Although antibiotics were first introduced more than 70 years ago, substantial uncertainty remains about how the drugs should be used by patients to ensure recovery, while minimizing toxic side effects and the risk of developing antibiotic resistance.
“To date, antibiotic treatment recommendations have been arrived at by trial-and-error or with complex models of drug distribution and action, and it is not possible in most cases to know whether the recommended dose, frequency and length of most treatment regimens are appropriate,” said Ted Cohen, M.D., M.P.H, D.Ph., associate professor at Yale School of Public Health and senior author of the study in the journal Science Translational Medicine.
While current mathematical models predict the effect of antibiotics on bacteria in specific settings, these models fail to reliably predict treatment efficacy across a range of biologically relevant scenarios.
In their study, Pia Abel zur Wiesch, postdoctoral fellow at Yale School of Public Health and lead author, Cohen and a team of international colleagues describe a model that uses information about how antibiotics bind to bacterial target molecules to predict how these drugs will affect individual bacterial cells and populations of bacteria. The model suggests that the apparent complexity of antibiotic action may be explained by the simple chemical kinetics of antibiotics binding to bacterial targets. Accordingly, the new model offers an alternative explanation for the mechanisms that are responsible for complex antibiotic actions.
Abel zur Wiesch said that the complexity of antibiotic action has traditionally been ascribed to various biological phenomena. For example, it is not well understood why very long treatment courses are needed to eradicate some bacterial infections. One common explanation has been that some bacteria are “asleep” and not susceptible to antibiotics, but can then “wake up” after therapy is discontinued and cause patients to suffer a relapse.
The authors hope the model may eventually help inform the design of more effective antibiotic dosing regimens based on chemical kinetic properties of antibiotics alone. Furthermore, the model may be useful for speeding the development of new antibiotics by identifying favorable chemical kinetic characteristics of new drug compounds.

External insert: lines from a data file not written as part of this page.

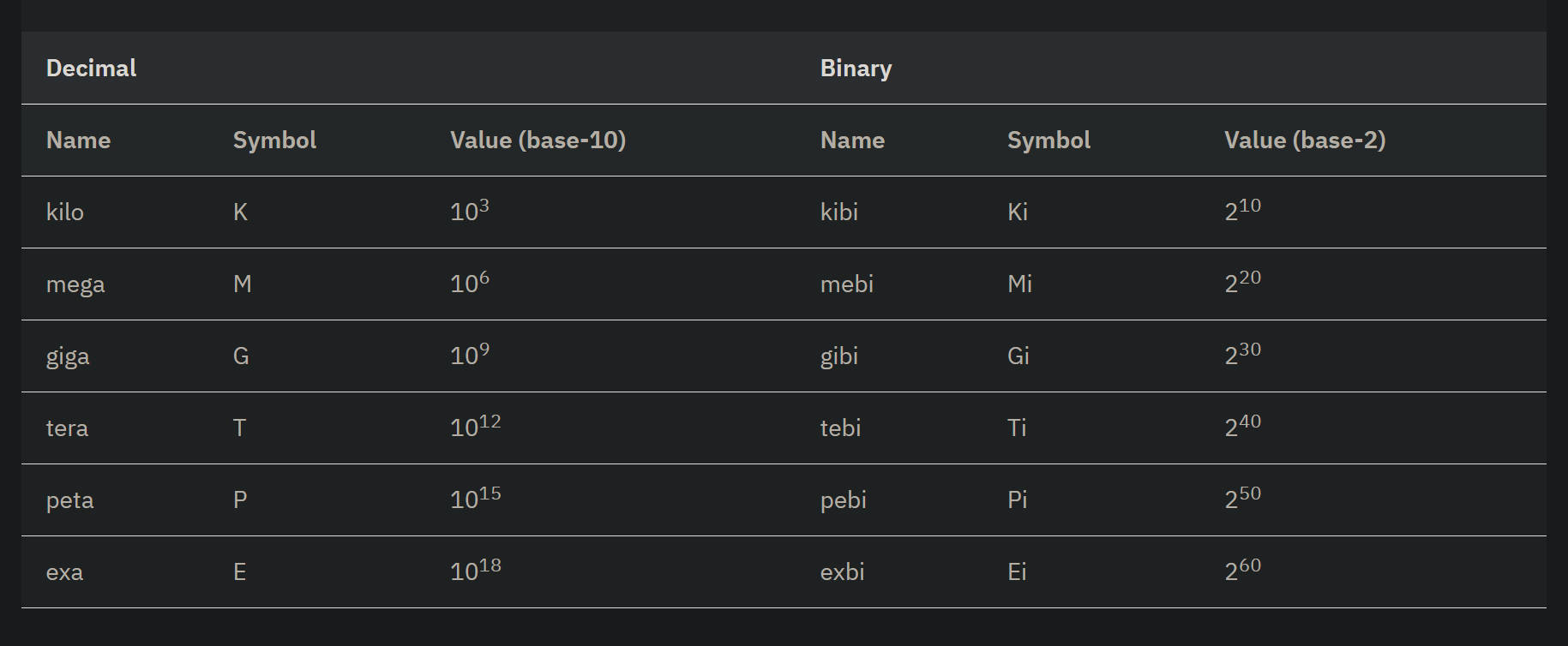Click the 2 to the 30 value

pyautogui.click(x=1242, y=354)
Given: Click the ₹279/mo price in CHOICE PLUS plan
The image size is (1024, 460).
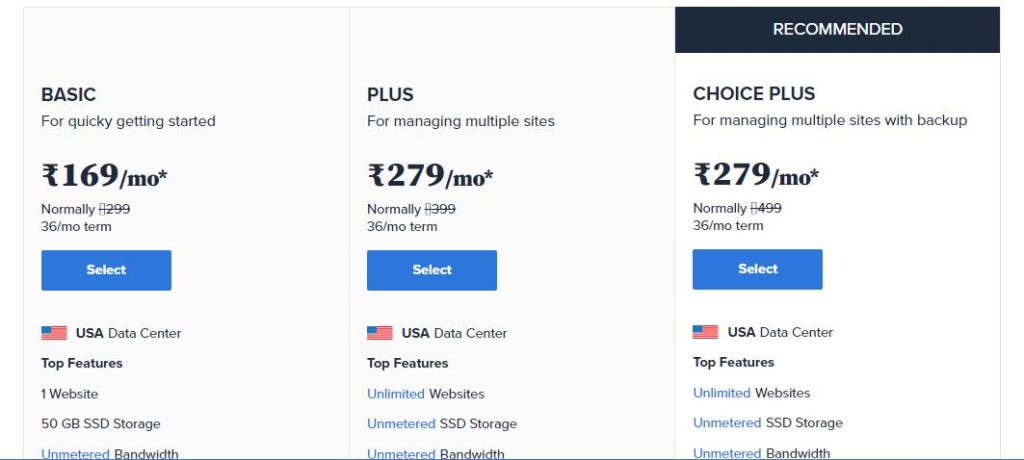Looking at the screenshot, I should pyautogui.click(x=756, y=175).
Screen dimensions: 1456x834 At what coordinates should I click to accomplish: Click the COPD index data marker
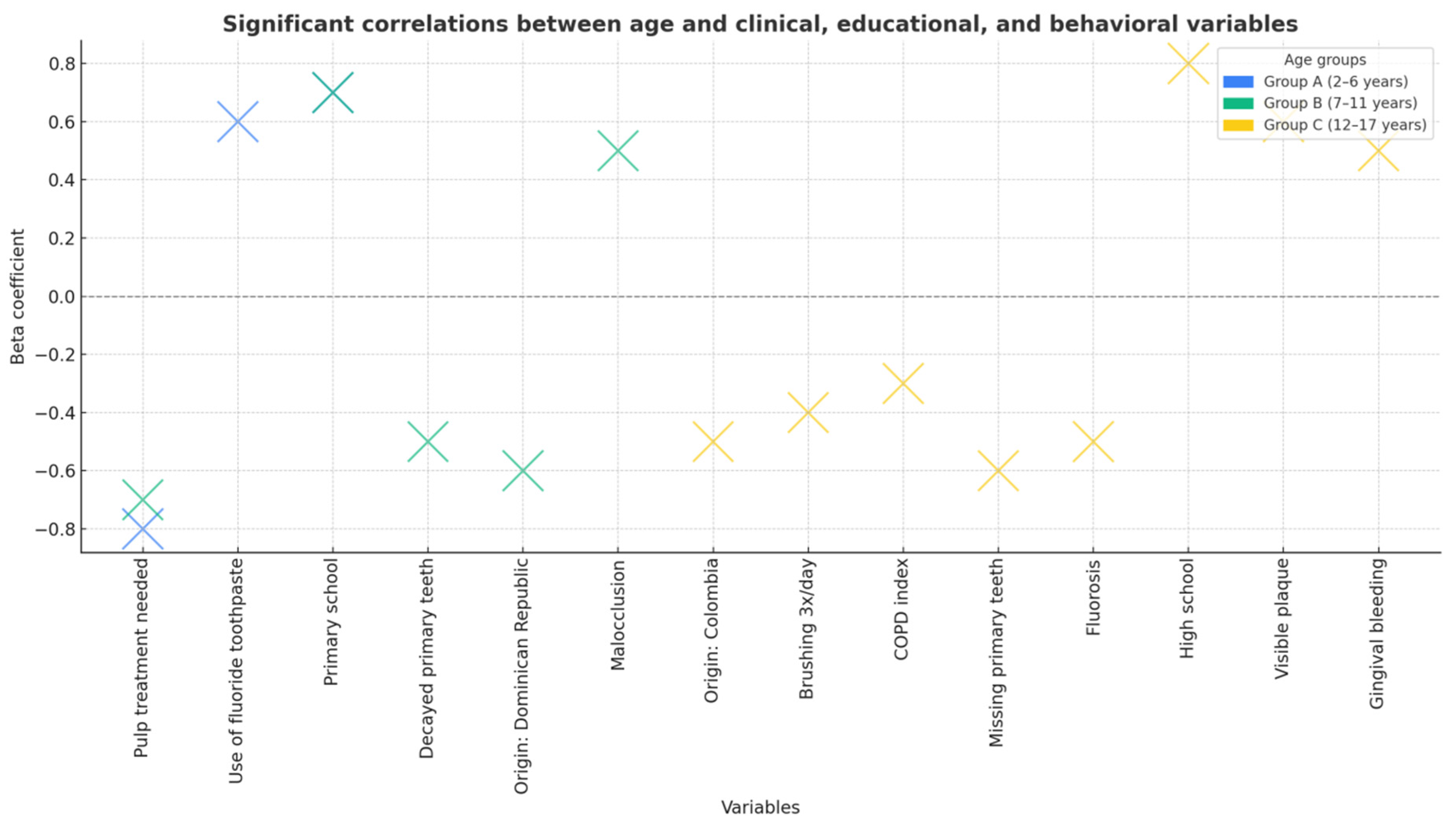click(x=903, y=383)
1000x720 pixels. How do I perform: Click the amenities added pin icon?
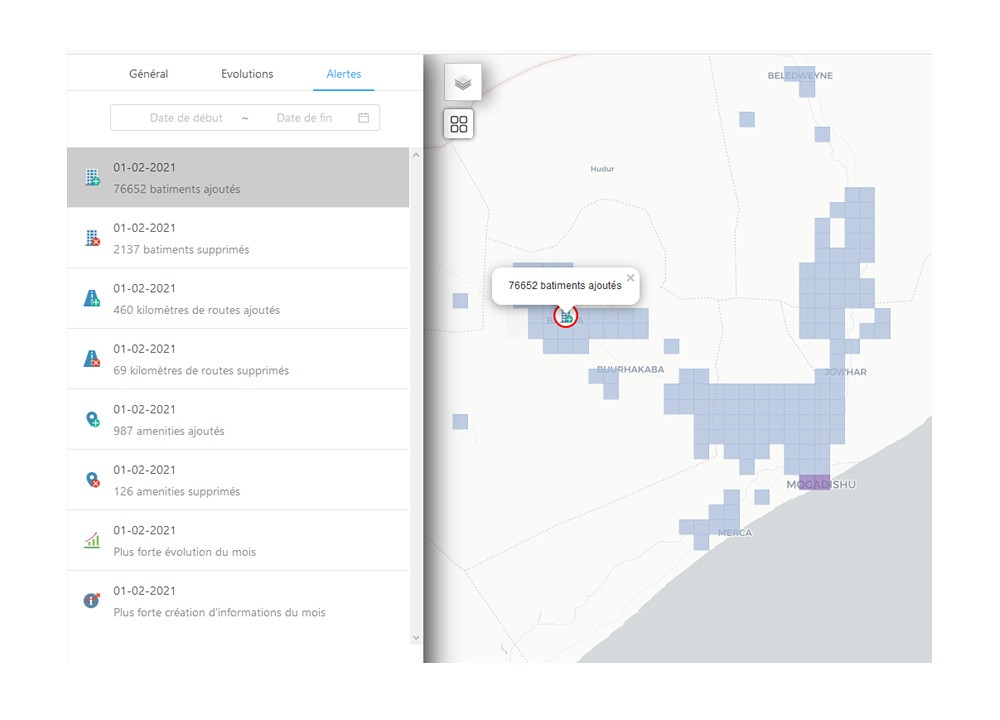coord(92,420)
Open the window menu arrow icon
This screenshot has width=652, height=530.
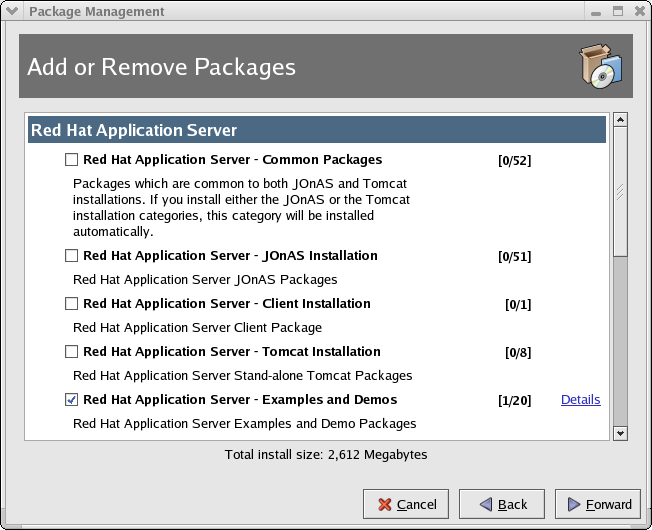pyautogui.click(x=12, y=12)
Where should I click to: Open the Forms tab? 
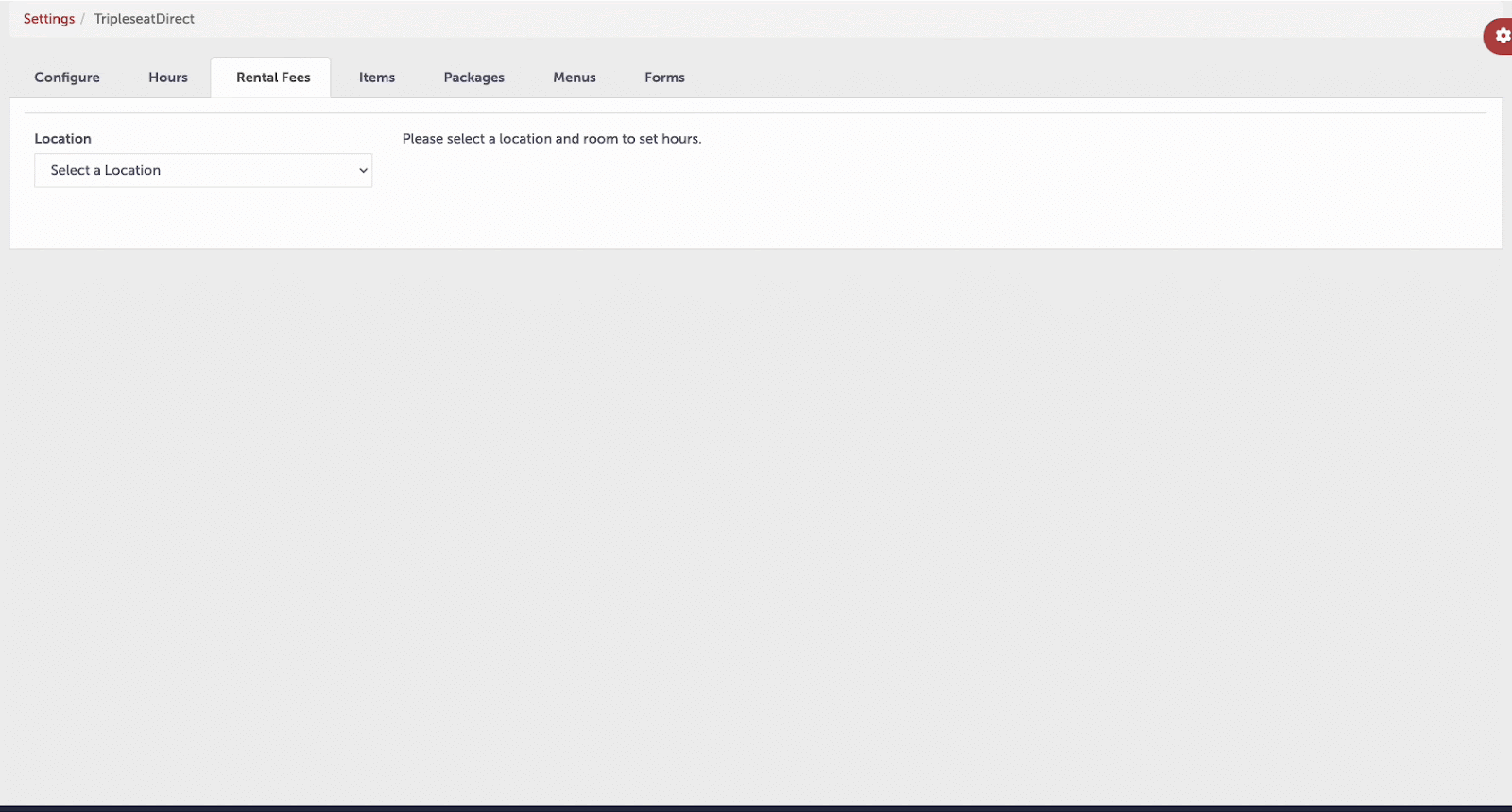(x=664, y=78)
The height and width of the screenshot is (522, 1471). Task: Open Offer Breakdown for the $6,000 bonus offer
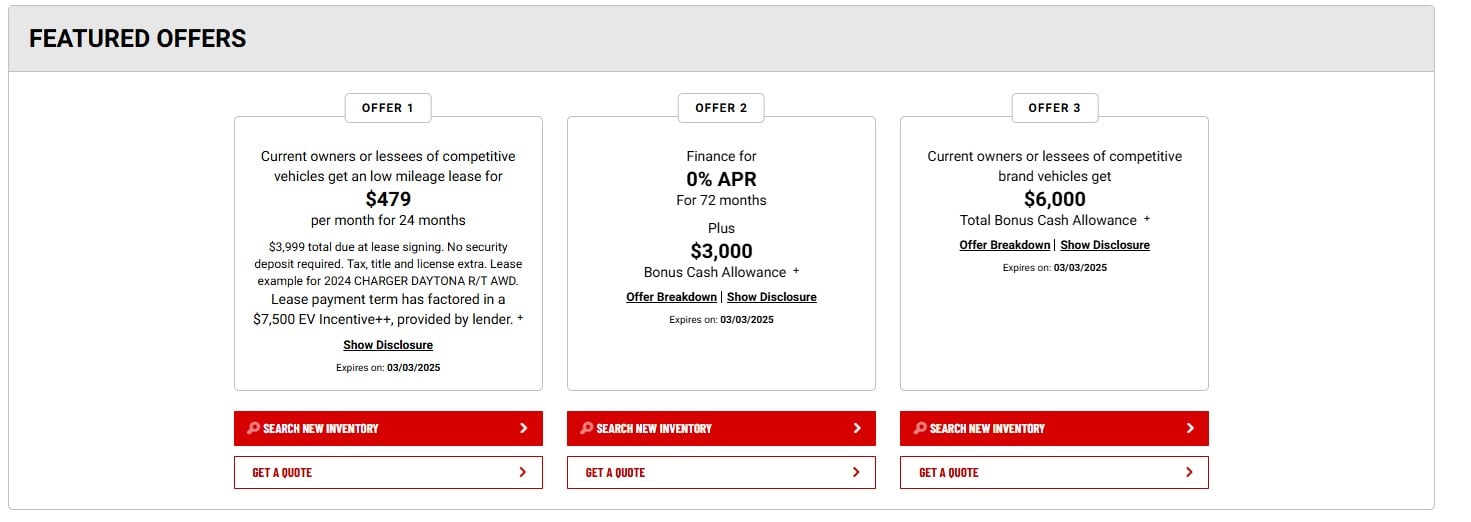tap(1004, 245)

In the future, the authors plan to extend this model to understand how chemical kinetics of antibiotics influence the risk of drug resistance, particularly for diseases of global health importance such as tuberculosis. “While we are excited about the promise of this modeling framework for explaining antibiotic effects, additional work is needed to evaluate whether this simple modeling framework can be used to inform the design of regimens for diseases requiring complex multidrug treatments,” said Abel zur Wiesch.